Thu. Dec 1st, 2022

Italy’s new government, led by Prime Minister Giorgio Meloni, signed a new budget on Tuesday with a 35 billion euro spending plan and fiscal policies that appear to be intended to avoid a collision with Brussels.

The recently appointed prime minister hopes the spending boost will spur a faster recovery in the eurozone’s third-largest economy, which the Finance Ministry has predicted will shrink in the current quarter and the first quarter of next year.

The new budget plans were approved at 12:30 a.m. Tuesday by Melonia’s cabinet after a three-hour conference, her office said. The law will now be put to a vote in parliament, which must adopt it before the end of the year.

Part of the budget plans include a tax cut for the self-employed by increasing the single tax rate of 15% from an annual income of €65,000 to €85,000, cutting VAT on certain basic goods by half and conditionally lowering the retirement age to 62, provided that individuals have paid contributions for at least 41 years.

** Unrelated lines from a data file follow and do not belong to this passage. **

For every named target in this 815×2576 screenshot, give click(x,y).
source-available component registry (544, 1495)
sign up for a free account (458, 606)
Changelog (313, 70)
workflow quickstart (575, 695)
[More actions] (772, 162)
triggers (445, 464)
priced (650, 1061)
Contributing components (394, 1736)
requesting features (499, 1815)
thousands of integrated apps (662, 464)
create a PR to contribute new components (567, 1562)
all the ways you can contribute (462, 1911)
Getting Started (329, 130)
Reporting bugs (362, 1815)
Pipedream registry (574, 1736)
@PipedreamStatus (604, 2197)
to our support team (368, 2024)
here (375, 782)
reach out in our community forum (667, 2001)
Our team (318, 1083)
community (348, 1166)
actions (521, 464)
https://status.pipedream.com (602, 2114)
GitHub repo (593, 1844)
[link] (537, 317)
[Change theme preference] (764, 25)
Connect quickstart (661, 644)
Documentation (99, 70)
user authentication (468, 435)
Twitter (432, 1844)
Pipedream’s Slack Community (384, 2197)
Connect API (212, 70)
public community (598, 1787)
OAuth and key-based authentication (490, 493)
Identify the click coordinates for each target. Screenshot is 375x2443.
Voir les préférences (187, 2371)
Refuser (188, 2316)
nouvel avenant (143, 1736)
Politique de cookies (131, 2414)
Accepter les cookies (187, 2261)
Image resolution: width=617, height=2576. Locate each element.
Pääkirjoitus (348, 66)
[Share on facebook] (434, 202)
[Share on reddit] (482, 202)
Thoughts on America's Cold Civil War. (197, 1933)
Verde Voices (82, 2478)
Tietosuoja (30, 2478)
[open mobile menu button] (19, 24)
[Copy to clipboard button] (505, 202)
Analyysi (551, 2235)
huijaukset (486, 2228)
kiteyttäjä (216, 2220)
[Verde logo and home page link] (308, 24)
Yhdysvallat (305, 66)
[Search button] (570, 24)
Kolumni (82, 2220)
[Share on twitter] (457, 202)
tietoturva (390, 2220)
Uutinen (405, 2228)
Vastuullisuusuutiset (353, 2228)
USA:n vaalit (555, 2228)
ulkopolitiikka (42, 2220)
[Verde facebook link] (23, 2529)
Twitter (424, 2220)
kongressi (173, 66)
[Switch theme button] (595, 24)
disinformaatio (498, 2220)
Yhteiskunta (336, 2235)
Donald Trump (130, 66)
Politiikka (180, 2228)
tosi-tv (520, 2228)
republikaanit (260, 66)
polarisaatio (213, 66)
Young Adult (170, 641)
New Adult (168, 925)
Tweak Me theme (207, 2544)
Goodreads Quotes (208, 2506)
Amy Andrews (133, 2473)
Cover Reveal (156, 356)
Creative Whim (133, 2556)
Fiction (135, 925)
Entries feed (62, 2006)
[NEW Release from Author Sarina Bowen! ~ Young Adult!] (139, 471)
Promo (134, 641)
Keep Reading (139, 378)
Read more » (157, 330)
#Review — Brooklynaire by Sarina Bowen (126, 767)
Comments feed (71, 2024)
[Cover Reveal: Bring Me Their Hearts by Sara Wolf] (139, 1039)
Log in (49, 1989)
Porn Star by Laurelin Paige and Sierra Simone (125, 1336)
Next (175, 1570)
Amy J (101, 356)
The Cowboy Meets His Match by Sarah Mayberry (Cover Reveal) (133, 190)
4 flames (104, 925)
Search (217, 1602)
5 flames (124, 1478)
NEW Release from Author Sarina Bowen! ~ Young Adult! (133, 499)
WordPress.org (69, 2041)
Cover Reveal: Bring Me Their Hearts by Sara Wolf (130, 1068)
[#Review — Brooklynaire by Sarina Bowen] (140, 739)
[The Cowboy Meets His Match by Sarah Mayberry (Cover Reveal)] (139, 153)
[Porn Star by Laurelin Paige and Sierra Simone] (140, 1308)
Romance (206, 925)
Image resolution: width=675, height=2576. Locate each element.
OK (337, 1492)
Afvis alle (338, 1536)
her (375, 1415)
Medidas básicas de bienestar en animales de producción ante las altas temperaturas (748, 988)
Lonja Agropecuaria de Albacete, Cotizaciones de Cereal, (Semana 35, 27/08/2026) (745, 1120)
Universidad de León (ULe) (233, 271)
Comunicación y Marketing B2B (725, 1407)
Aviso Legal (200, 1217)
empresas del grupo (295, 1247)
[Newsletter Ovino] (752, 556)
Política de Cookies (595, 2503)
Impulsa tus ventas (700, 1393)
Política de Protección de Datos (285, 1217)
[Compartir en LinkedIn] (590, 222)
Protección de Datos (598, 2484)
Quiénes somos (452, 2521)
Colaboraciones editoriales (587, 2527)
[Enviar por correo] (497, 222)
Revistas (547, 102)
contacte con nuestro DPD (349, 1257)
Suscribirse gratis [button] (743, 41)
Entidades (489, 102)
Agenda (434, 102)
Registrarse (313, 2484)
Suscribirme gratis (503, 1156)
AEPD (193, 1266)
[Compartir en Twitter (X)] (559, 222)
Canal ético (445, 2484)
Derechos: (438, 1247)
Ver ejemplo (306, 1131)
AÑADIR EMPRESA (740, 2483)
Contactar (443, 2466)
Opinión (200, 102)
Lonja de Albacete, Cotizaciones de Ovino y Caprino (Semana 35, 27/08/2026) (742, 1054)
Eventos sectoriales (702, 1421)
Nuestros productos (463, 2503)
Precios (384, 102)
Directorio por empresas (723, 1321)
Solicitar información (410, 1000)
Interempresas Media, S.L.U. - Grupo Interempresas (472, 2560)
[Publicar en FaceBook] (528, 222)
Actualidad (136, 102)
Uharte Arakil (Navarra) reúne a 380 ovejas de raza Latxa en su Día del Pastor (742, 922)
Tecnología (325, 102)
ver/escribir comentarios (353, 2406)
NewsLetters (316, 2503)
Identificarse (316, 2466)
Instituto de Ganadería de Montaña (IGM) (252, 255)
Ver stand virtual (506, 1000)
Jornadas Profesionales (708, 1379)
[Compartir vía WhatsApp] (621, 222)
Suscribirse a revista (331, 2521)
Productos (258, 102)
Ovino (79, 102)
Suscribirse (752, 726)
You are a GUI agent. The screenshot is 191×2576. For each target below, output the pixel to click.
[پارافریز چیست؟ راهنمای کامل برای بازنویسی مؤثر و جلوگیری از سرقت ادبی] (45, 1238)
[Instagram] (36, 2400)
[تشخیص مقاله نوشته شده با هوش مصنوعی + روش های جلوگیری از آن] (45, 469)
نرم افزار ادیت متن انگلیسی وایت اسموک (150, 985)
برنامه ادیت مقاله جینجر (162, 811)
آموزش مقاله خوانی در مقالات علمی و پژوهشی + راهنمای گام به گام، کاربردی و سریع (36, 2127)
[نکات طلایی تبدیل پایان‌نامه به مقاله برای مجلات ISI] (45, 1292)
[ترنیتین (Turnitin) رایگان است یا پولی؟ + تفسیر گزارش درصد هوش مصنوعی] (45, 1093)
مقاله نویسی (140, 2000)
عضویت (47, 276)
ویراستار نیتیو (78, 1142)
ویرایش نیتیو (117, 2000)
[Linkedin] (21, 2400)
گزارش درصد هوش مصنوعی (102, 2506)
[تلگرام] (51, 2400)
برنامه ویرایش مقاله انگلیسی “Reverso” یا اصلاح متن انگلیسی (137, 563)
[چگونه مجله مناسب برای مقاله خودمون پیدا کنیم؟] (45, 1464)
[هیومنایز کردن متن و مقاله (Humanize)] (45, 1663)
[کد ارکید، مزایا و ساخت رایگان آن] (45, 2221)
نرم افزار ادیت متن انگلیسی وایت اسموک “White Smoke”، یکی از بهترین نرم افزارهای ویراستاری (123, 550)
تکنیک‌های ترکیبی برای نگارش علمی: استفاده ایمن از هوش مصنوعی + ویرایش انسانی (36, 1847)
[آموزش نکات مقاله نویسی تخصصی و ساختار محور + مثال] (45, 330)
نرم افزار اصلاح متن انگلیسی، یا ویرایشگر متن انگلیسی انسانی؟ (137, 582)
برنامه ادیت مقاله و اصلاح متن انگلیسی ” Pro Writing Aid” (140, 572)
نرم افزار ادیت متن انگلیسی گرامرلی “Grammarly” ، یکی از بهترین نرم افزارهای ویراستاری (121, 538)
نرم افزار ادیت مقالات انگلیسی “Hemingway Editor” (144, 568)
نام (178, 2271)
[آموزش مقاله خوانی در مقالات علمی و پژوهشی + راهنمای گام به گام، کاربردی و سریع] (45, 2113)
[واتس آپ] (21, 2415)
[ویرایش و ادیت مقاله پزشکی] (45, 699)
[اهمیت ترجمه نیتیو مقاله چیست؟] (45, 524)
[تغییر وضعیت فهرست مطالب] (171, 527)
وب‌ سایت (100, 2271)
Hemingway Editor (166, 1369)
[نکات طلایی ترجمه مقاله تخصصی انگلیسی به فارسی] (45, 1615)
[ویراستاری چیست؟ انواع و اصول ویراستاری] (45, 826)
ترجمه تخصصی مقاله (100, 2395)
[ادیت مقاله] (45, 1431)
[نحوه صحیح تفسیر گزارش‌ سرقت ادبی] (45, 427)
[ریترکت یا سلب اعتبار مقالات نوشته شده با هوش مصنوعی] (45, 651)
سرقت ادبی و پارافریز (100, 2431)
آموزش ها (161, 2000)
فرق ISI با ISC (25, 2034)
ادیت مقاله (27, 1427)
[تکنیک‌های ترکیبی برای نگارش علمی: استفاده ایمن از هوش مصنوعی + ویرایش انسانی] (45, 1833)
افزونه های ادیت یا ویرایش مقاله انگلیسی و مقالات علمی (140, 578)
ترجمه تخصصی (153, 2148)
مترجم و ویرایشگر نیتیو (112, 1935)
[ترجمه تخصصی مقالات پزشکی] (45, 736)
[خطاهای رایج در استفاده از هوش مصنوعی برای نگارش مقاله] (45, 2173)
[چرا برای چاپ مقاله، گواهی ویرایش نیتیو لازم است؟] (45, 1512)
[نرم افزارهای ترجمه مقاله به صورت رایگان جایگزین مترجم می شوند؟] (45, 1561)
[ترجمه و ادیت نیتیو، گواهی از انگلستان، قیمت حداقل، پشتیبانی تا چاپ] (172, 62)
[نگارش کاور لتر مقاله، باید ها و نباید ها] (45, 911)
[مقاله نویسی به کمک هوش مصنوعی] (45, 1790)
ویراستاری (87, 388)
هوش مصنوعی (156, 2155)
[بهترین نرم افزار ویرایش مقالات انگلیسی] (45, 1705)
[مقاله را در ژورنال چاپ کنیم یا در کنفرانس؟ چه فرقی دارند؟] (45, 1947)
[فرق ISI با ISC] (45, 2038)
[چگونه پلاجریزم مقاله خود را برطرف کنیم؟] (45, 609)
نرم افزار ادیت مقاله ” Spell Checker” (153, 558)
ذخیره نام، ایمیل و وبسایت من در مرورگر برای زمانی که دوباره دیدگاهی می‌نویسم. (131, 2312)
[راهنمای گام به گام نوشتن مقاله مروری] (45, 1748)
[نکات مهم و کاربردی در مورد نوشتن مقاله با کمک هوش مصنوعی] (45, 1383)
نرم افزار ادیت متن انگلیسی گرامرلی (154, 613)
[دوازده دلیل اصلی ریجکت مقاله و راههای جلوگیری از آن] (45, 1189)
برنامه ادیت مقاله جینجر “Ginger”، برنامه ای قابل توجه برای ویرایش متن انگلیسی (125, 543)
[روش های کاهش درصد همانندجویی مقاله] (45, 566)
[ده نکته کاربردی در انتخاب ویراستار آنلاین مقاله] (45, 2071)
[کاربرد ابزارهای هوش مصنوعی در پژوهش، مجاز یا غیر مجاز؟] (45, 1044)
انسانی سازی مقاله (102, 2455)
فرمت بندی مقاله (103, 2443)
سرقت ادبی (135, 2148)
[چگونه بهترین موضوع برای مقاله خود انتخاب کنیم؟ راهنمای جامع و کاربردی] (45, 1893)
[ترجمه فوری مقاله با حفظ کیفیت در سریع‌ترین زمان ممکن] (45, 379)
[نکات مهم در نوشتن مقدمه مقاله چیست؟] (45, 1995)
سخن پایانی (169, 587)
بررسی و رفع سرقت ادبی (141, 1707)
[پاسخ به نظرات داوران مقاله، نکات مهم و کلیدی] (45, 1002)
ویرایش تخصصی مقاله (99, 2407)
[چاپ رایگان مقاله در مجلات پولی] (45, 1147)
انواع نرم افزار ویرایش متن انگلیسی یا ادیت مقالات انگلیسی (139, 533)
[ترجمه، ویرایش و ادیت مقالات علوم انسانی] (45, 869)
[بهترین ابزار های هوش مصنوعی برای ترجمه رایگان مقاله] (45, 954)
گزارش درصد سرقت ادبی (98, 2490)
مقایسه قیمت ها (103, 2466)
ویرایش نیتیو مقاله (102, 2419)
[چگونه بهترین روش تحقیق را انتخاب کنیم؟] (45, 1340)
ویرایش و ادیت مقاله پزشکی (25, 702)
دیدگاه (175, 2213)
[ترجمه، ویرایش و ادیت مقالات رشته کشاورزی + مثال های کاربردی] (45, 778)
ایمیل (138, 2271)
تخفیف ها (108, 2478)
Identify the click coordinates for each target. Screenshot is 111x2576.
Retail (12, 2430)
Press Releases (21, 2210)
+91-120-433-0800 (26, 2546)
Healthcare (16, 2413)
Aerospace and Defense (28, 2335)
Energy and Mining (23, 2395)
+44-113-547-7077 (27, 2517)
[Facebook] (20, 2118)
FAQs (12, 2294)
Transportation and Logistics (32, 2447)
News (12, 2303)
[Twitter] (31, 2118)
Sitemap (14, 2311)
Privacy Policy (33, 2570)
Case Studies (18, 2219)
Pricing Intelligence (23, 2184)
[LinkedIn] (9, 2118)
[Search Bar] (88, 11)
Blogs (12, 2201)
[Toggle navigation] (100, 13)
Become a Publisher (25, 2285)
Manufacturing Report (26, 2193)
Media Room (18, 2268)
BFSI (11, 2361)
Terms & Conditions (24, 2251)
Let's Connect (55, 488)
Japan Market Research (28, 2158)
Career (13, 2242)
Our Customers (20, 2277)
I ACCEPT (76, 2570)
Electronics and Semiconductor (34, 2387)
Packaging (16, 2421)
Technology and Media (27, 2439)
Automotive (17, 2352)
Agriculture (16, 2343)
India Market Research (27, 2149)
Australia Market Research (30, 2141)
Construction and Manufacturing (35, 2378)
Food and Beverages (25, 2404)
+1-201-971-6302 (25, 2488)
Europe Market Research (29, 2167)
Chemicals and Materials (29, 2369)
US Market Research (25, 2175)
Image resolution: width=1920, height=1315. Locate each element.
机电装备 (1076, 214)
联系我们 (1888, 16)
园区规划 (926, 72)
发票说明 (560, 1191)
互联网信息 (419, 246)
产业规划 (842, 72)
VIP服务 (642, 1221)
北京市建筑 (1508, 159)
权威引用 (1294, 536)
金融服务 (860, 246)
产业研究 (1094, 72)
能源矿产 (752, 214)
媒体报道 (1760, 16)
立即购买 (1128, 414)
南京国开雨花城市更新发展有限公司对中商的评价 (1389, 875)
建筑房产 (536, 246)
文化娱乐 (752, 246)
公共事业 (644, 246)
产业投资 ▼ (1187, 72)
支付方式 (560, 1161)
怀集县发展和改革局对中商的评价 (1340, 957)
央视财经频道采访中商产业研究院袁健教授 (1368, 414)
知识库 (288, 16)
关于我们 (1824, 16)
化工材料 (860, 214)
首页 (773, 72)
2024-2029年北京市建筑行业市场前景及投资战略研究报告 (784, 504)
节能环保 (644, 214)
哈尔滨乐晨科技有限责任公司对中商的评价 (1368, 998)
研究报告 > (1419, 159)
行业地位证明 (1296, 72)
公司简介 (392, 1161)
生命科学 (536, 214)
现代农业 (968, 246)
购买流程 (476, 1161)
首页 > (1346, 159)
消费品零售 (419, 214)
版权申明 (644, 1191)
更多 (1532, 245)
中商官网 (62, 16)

Tackling skyrocketing energy prices was high on Meloni’s list of priorities during the election campaign, and is indeed the centerpiece of the package. Next year, it allocates more than 21 billion euros to help companies and households pay their bills.

The plan further limits the “reddito di cittadinanza” (‘citizen’s income’) poverty reduction scheme, which has been heavily supported by the populist Five Star Movement party, with the aim of ending it entirely by 2024. Meloni and others in her coalition have often criticized the program, comparing him with “methadone”, a popular painkiller, and accusing him of encouraging laziness.

Among the more controversial budget measures are plans to restart a state-owned company aiming to build a bridge between Sicily and the Italian mainland — a long-standing right-wing aspiration rejected by parliament 16 years ago — as well as an amnesty for tax debts of up to €1,000 from before 2016 Critics argue that such amnesties, which are not uncommon in Italy, encourage people not to pay taxes

The measures amount to almost 35 billion euros, and Rome plans to finance about 60% of the package by increasing the budget deficit for next year to 4.5% of gross domestic product (GDP) from the 3.4% forecast in September, as well as from the windfall tax on energy companies .

Such a budget deficit figure could be above the traditional EU deficit ceiling of 3%, but it does not seem too outlandish for a high-debt country and should allow the spread between Italian and German 10-year government bonds to remain close to the current 190 basis points – – far below the peak of the crisis in the eurozone.

While Meloni’s election raised eyebrows in the EU institutions — the prime minister is often described as a “Eurosceptic” thug, a label she rejected in an interview with Euronews earlier this year — some concerns may have been eased now that her a government willing to rein in its spending plans and align itself with a more Brussels-friendly line.